(Collected data entries)
================

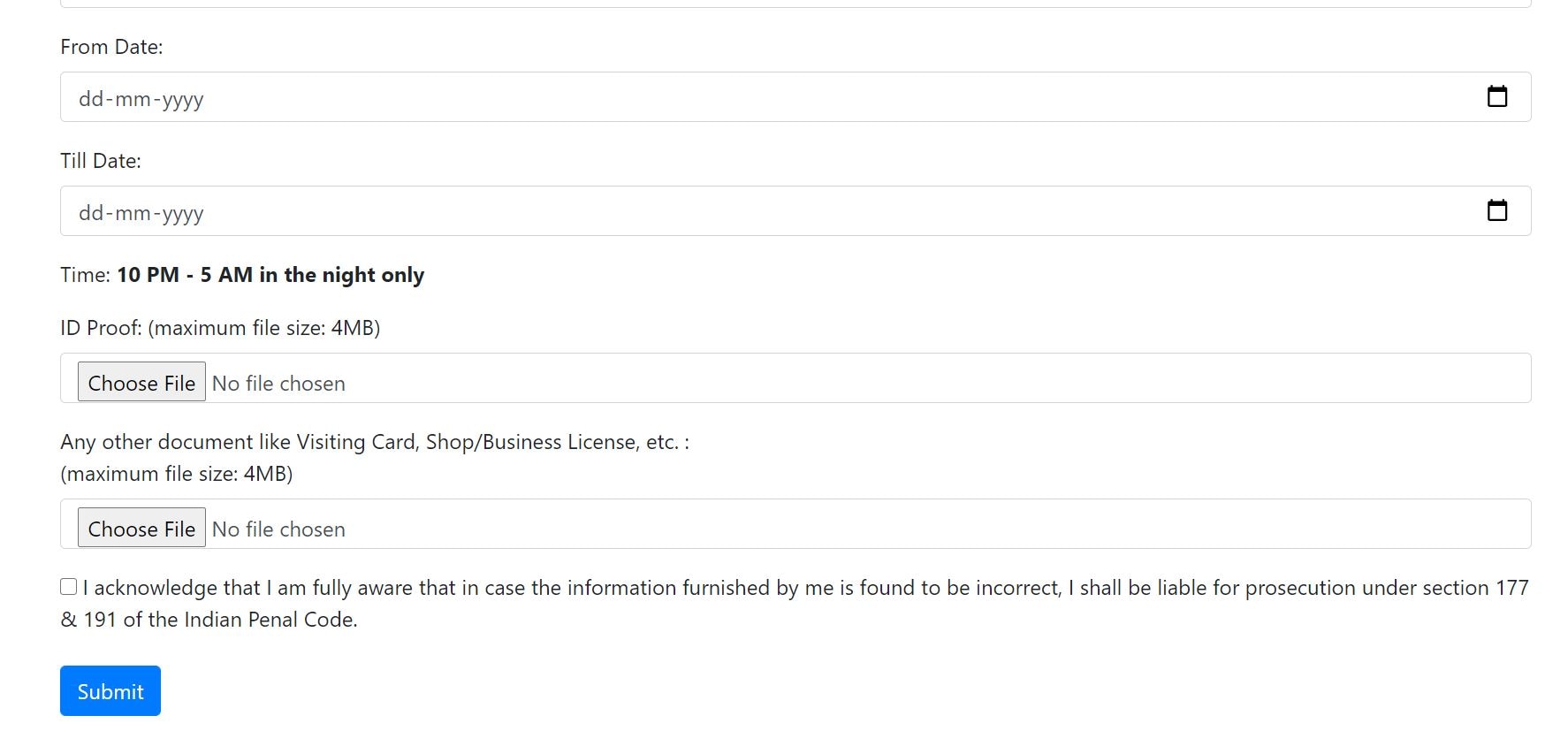Select the 'yyyy' year segment in From Date

183,99
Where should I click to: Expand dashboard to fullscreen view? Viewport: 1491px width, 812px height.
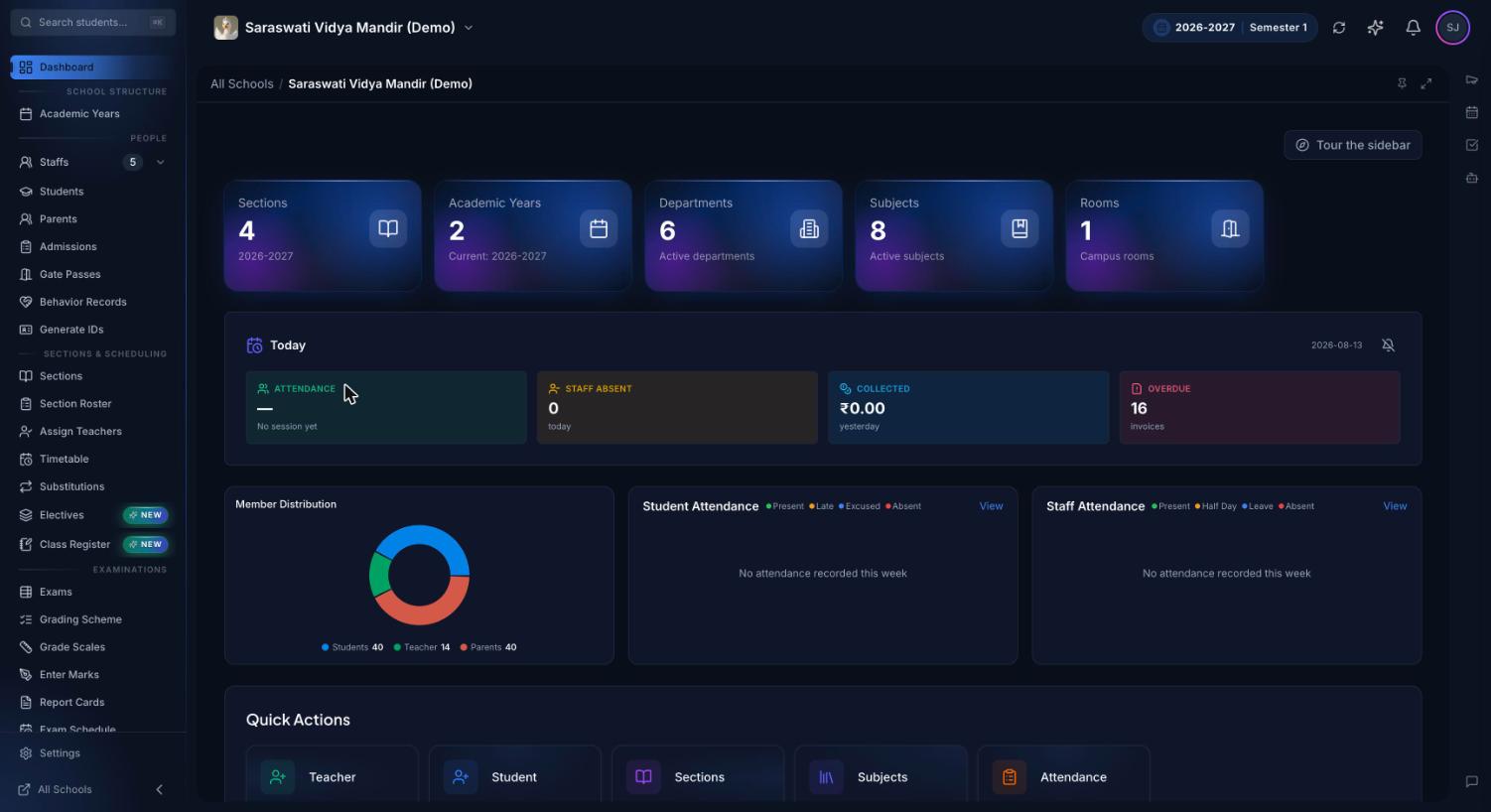coord(1426,83)
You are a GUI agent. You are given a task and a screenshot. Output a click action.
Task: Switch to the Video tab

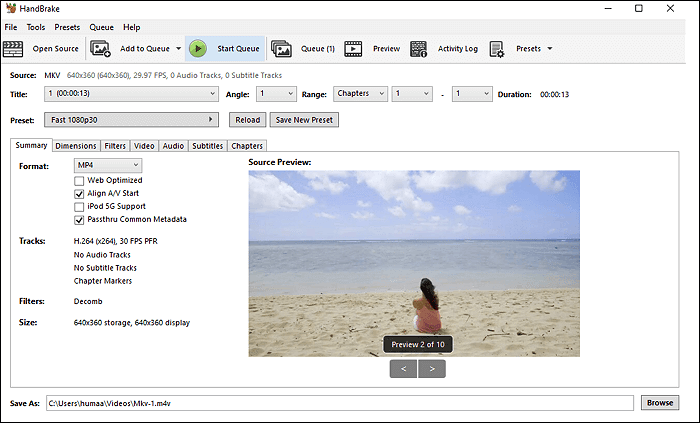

================

● **What this task involves**
Your task is to transcribe, exactly and without additions, every line from the one that contains "Where should I" to the end of the entries above, both included. Omit all pictures.

● **Result for this task**
Where should I click to: Expand dashboard to fullscreen view? Viewport: 1491px width, 812px height.
coord(1426,83)
You are a GUI agent. You are given a task and a screenshot. Output a click action.
Task: Switch to the Video tab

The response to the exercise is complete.